> Text section:
>> begin

The other types of stone walls we have around here are purposely built and often involve no mortar. It's a real art to build them, as all the pieces must fir together perfectly.


Your American Lit. 101 reading assignment for the day:

Mending Wall - Poem by Robert Frost

Something there is that doesn't love a wall,
That sends the frozen-ground-swell under it,
And spills the upper boulders in the sun;
And makes gaps even two can pass abreast.
The work of hunters is another thing:
I have come after them and made repair
Where they have left not one stone on a stone,
But they would have the rabbit out of hiding,
To please the yelping dogs. The gaps I mean,
No one has seen them made or heard them made,
But at spring mending-time we find them there.
I let my neighbour know beyond the hill;
And on a day we meet to walk the line
And set the wall between us once again.
We keep the wall between us as we go.
To each the boulders that have fallen to each.

>> end

> Source material:
>> begin

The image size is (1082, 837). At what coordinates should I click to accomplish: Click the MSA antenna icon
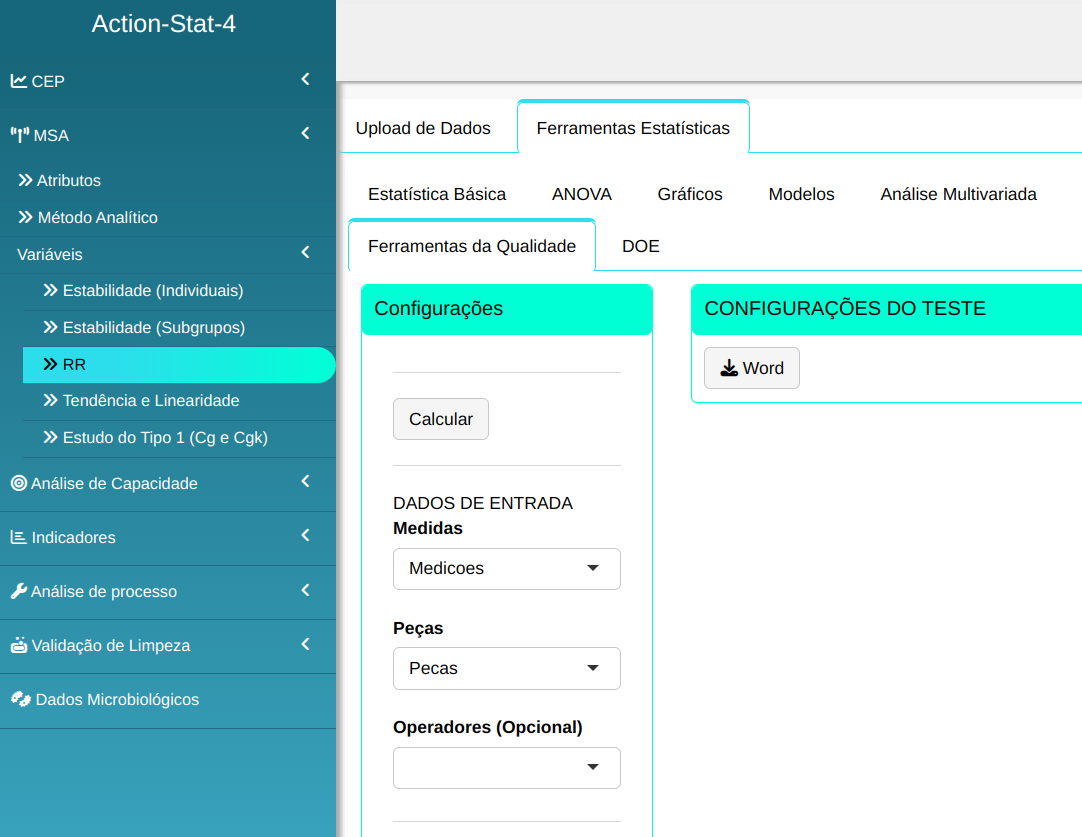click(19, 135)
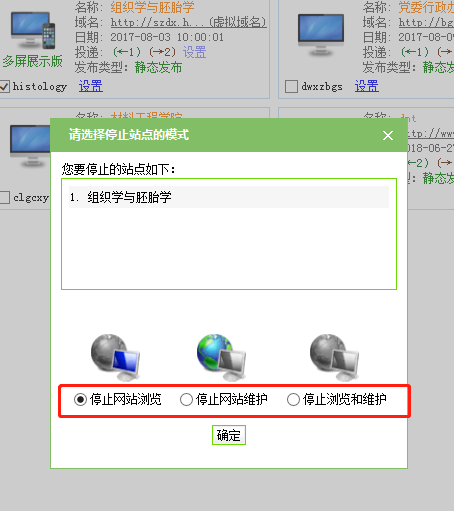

>> end

> Exercise tasks:
a – Could you set down the stone walls passage between "I let my neighbour" and "us as we go.", inclusive, word for word?
b – Can you resume the stone walls passage, picking up right after its final line?

> Set of answers:
a –
I let my neighbour know beyond the hill;
And on a day we meet to walk the line
And set the wall between us once again.
We keep the wall between us as we go.

b –
And some are loaves and some so nearly balls
We have to use a spell to make them balance:
"Stay where you are until our backs are turned!"
We wear our fingers rough with handling them.
Oh, just another kind of out-door game,
One on a side. It comes to little more:
There where it is we do not need the wall:
He is all pine and I am apple orchard.
My apple trees will never get across
And eat the cones under his pines, I tell him.
He only says, "Good fences make good neighbours."
Spring is the mischief in me, and I wonder
If I could put a notion in his head:
"Why do they make good neighbours? Isn't it
Where there are cows? But here there are no cows.
Before I built a wall I'd ask to know
What I was walling in or walling out,
And to whom I was like to give offence.
Something there is that doesn't love a wall,
That wants it down." I could say "Elves" to him,
But it's not elves exactly, and I'd rather
He said it for himself. I see him there
Bringing a stone grasped firmly by the top
In each hand, like an old-stone savage armed.
He moves in darkness as it seems to me,
Not of woods only and the shade of trees.
He will not go behind his father's saying,
And he likes having thought of it so well
He says again, "Good fences make good neighbours."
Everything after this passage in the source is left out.